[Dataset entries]
Content starts

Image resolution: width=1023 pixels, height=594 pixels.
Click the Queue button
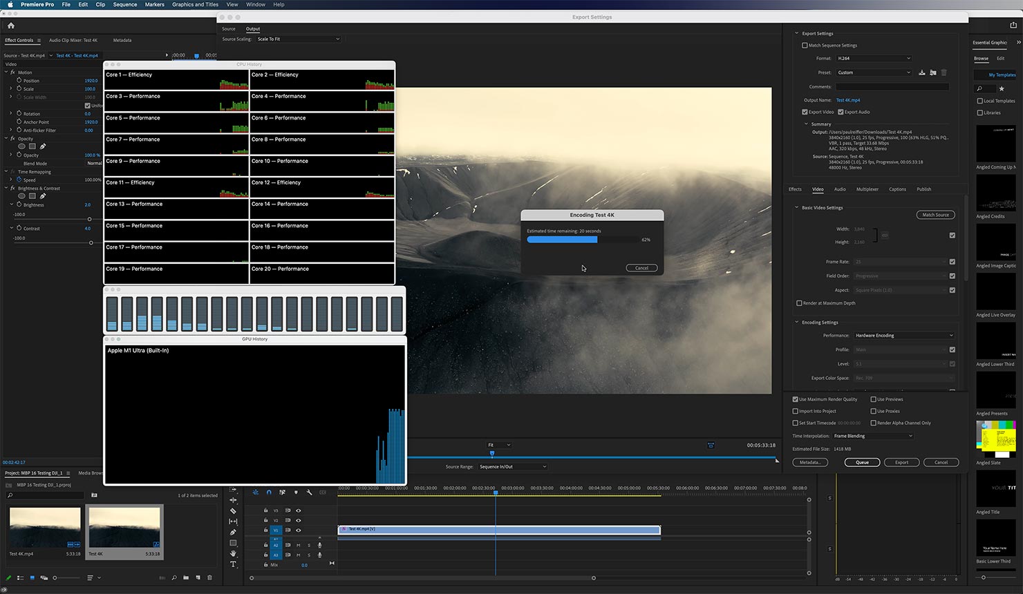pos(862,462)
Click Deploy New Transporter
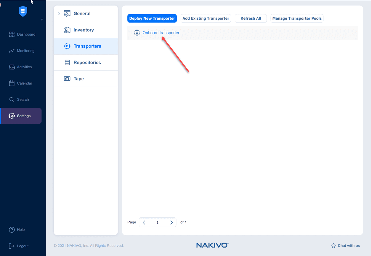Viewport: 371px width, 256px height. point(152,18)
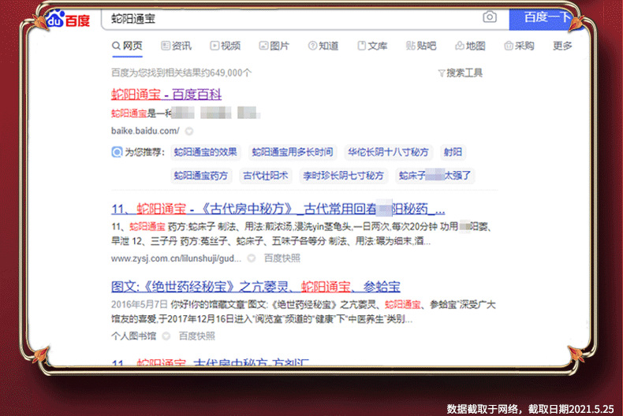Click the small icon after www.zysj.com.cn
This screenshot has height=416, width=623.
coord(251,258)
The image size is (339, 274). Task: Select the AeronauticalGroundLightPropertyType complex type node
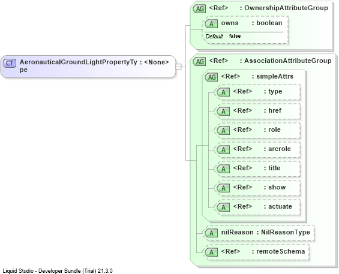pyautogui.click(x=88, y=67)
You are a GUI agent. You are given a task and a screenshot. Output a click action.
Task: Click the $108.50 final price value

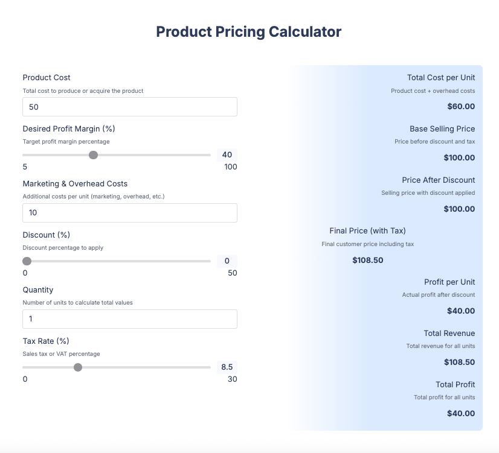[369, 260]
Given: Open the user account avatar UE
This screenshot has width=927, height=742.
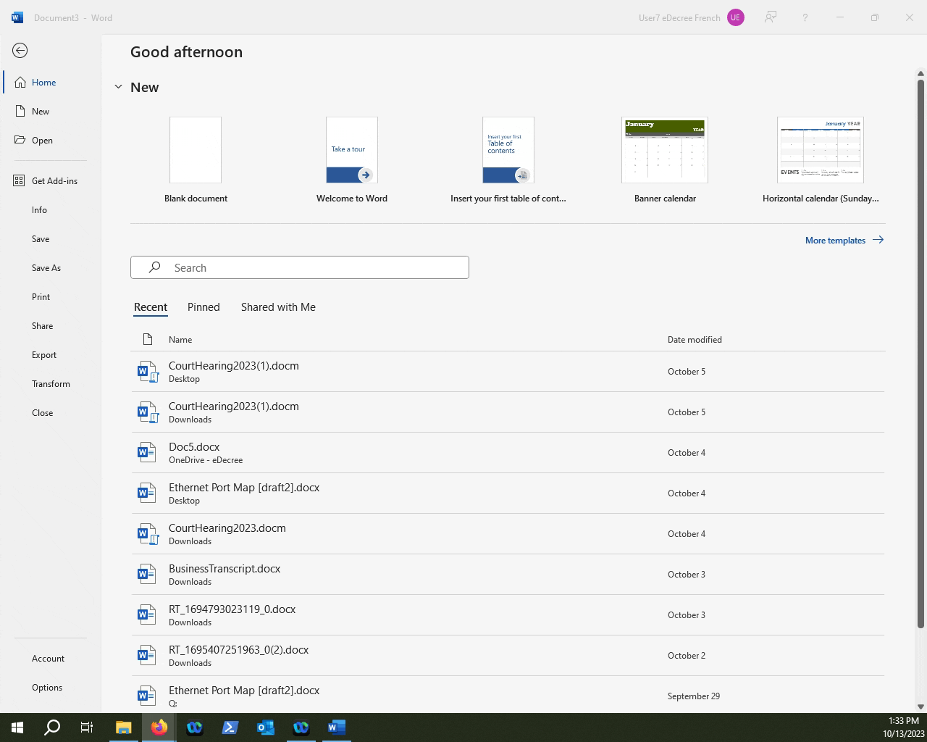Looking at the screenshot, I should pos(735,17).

Content ends

**Activity:** Copy every entry word for word, but omit the pictures.

**Finished exercise:**
Image resolution: width=1023 pixels, height=594 pixels.
Click the Queue button
pos(862,462)
Click Deploy New Transporter
Viewport: 371px width, 256px height. point(152,18)
Click the small icon after www.zysj.com.cn
This screenshot has height=416, width=623.
coord(251,258)
The image size is (339, 274). Task: Select the AeronauticalGroundLightPropertyType complex type node
pyautogui.click(x=88, y=67)
You are a GUI agent. You are given a task and a screenshot. Output a click action.
Task: Click the $108.50 final price value

[369, 260]
Given: Open the user account avatar UE
This screenshot has width=927, height=742.
Looking at the screenshot, I should pos(735,17).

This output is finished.